**TASK**
Quote every line of the records below word for word, leaving out the pictures.
++++++++
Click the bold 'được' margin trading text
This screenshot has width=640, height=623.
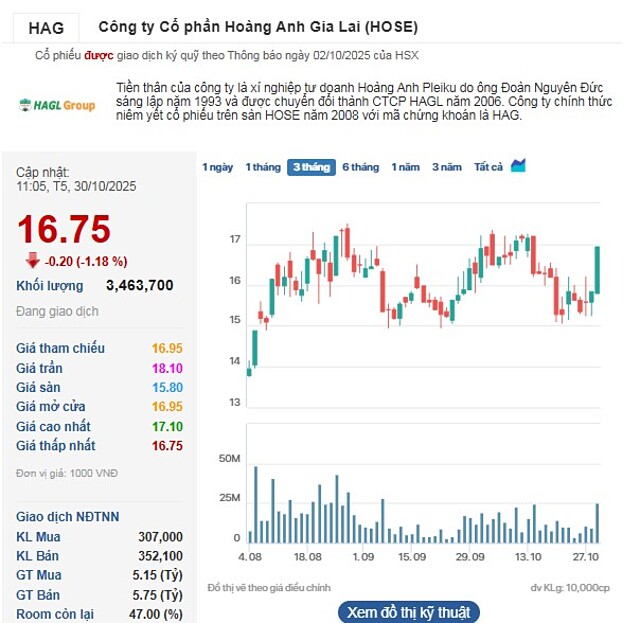[99, 55]
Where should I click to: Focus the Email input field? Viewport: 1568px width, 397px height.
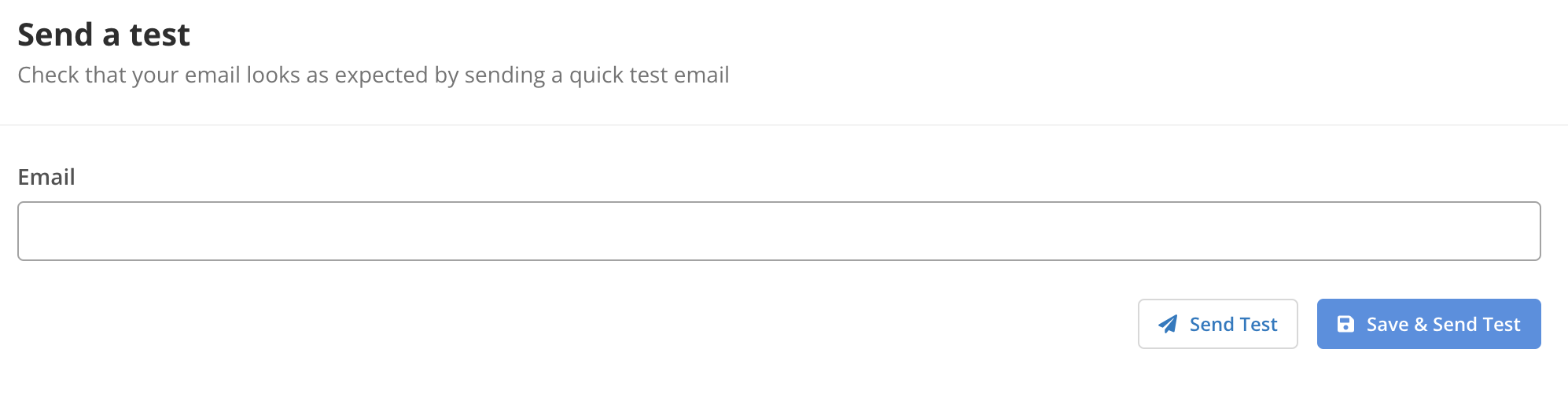tap(778, 231)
++++++++
**THE ANSWER**
Click the bold 'được' margin trading text
This screenshot has width=640, height=623.
[99, 55]
Where should I click to: Focus the Email input field? Viewport: 1568px width, 397px height.
tap(778, 231)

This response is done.